[Records of locating words and elements]
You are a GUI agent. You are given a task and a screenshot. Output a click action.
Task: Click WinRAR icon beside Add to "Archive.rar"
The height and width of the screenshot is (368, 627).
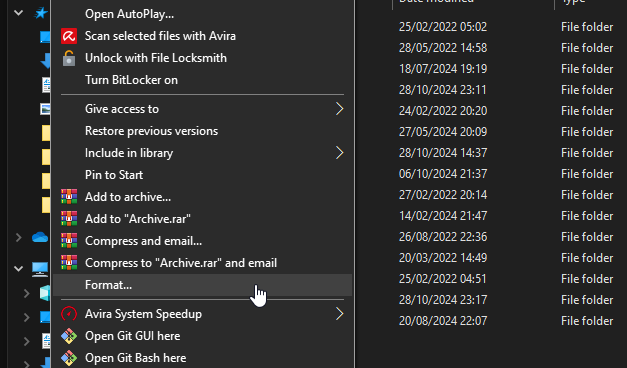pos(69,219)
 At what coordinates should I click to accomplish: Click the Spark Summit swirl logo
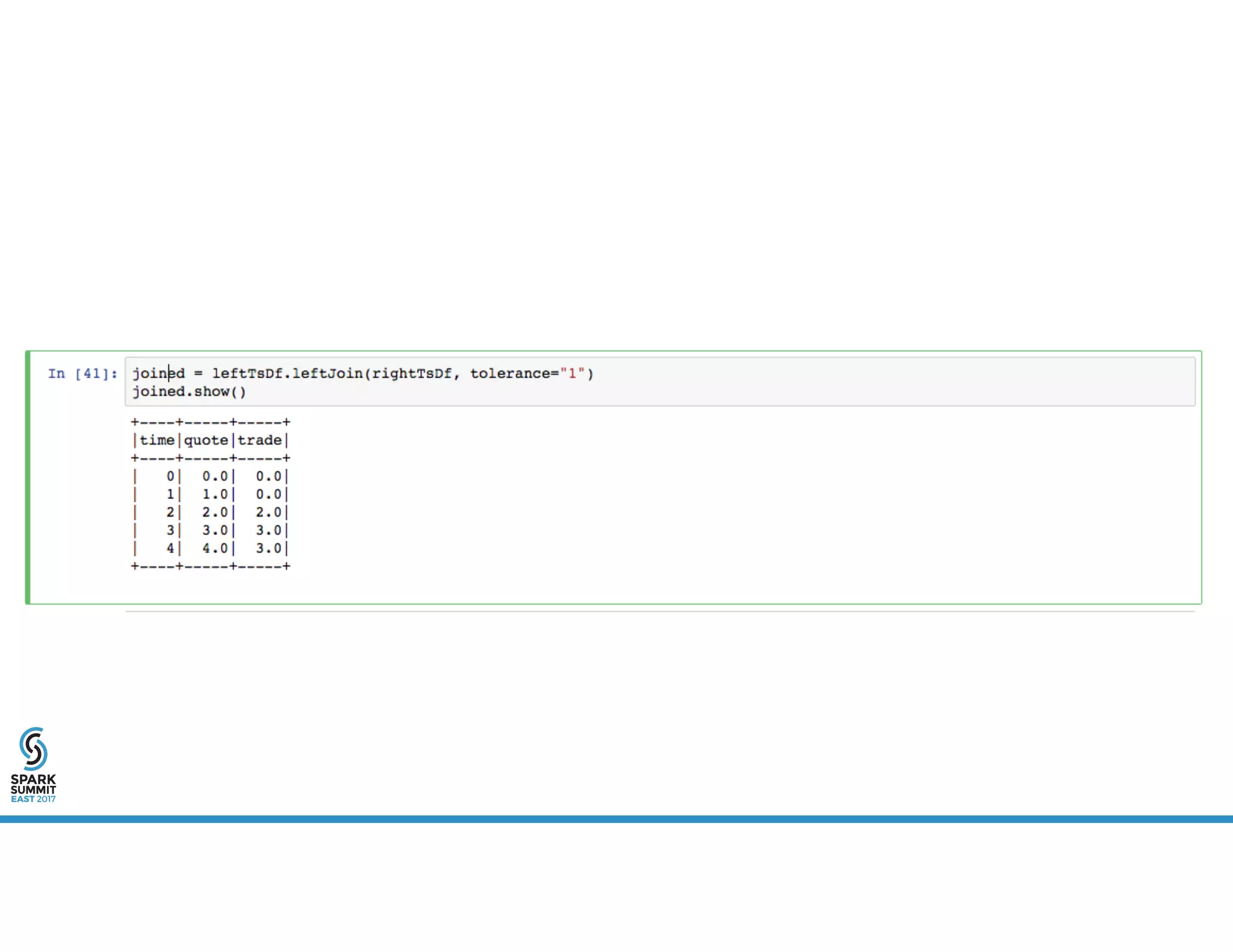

Set problem
Please rewrite the lines of the data above, substituting "image" for every "screenshot" and changing nothing else. Leave the pictures out of your answer.

The result
You are a GUI agent. You are given a task and a image. Output a click action.
Task: Click WinRAR icon beside Add to "Archive.rar"
The height and width of the image is (368, 627).
pos(69,219)
 At what coordinates should I click to accomplish: Click the Spark Summit swirl logo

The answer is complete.